November 8 marks the birthday of Margaret Munnerlyn Mitchell, author of the much-loved 1936 novel Gone with the Wind (GWTW). Since Miss Mitchell was a private person who shunned the spotlight, avoided interviews and steered clear of public appearances following the publication of her book, I honor her by not revealing which anniversary of her birth GWTW fans commemorate this day. Instead, today, during GWTW‘s 75th anniversary year, I celebrate Miss Mitchell as an author and her novel as a phenomenon.

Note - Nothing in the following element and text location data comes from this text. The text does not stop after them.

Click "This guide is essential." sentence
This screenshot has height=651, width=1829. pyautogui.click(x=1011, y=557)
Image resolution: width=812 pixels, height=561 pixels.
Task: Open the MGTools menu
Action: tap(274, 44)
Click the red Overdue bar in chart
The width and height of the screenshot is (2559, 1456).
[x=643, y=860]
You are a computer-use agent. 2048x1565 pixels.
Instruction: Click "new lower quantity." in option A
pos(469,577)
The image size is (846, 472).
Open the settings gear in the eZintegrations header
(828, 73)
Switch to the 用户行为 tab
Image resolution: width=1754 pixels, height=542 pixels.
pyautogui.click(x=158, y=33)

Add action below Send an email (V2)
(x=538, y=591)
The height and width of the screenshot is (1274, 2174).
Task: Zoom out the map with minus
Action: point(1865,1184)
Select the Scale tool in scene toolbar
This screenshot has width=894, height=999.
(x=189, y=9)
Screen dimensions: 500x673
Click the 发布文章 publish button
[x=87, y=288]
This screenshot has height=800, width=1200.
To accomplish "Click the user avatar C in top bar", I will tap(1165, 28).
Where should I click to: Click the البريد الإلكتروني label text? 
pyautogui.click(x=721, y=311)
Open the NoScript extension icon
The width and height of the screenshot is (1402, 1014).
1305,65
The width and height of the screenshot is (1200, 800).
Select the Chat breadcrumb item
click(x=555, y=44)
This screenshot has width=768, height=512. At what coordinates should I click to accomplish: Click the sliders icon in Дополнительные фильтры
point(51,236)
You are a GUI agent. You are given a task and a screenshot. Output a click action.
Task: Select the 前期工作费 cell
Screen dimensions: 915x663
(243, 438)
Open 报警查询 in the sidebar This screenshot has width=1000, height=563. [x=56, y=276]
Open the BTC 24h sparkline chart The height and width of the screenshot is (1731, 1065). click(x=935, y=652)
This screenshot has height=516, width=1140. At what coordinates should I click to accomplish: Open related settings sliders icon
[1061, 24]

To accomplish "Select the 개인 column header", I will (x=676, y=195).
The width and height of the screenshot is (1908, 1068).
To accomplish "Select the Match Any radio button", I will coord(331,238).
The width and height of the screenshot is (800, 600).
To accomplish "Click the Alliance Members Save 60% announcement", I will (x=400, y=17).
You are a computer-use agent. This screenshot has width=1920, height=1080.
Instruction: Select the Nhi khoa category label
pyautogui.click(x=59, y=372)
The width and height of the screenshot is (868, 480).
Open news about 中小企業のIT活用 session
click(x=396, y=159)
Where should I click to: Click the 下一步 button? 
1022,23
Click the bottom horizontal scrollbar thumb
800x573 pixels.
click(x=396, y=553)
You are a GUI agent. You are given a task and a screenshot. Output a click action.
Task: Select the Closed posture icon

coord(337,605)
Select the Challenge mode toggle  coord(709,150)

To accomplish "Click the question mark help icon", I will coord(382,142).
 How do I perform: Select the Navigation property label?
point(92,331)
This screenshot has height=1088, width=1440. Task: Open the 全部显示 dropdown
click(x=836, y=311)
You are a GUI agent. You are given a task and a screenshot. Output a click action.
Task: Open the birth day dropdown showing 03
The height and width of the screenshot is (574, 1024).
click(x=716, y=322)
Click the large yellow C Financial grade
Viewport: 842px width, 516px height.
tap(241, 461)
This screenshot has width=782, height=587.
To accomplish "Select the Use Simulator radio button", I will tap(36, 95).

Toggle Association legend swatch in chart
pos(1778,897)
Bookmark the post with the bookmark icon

Here are some things you might not know about Miss Mitchell’s novel when Macmillan published the saga of Scarlett O’Hara and Rhett Butler in 1936:

  • Macmillan’s spring 1936 catalog devoted a full page to announcing GWTW‘s debut.
  • A typographical error escaped the eyes of Macmillan’s catalog proofreaders. The catalog’s inside front cover referred to the book as Come with the Wind.
  • Macmillan initially placed a print order for 10,000 copies of GWTW and planned to release the novel formally on May 5, 1936.
  • The Book-of-the-Month Club named GWTW its feature selection for July 1936.
  • Because of the book-club sale, Macmillan delayed the formal release date for GWTW to June 30, 1936. The publisher still shipped copies of the novel to bookstores in May.
  • The prepublication price of GWTW was set at $2.75. But after considering typesetting and printing costs for the 1,037-page novel, Macmillan raised the publication price to $3.00.
  • Word-of-mouth news about GWTW accelerated the public’s demand for the new book. Macmillan ordered three subsequent printings during the month of June.
  • Before the official release date had even arrived, a total of 100,000 copies of GWTW were in print.
  • First-edition book collectors were confused! Copies of GWTW purchased at publication bore “Published in June” on the copyright page [there had been three printings in June], yet earlier copies carried “Published in May.” Collectors flooded Macmillan with requests for clarification. As a result, Macmillan was compelled to send out form letters explaining that copies of the novel with the May publication date were the real first editions.
  • Bookstores were unable to keep GWTW on the shelves or in their window displays. Proprietors complained that bookstore windows were broken and that thieves were making off with copies of the novel.
  • One month after publication, 201,000 copies of GWTW were in print. By September 1936, with 370,000 copies in print, GWTW was declared the fastest-selling book in history.
  • The one-millionth copy of GWTW was printed on December 15, 1936. Macmillan made this most significant volume a gift to Margaret Mitchell.
  • Seventy-five years after its publication, GWTW continues to sell approximately 250,000 copies each year.

Learn more about Miss Mitchell and her novel in my book The Complete GONE WITH THE WIND Trivia Book: The Movie & More (

Happy birthday, Miss Mitchell! Happy 75th anniversary to the timeless Gone with the Wind!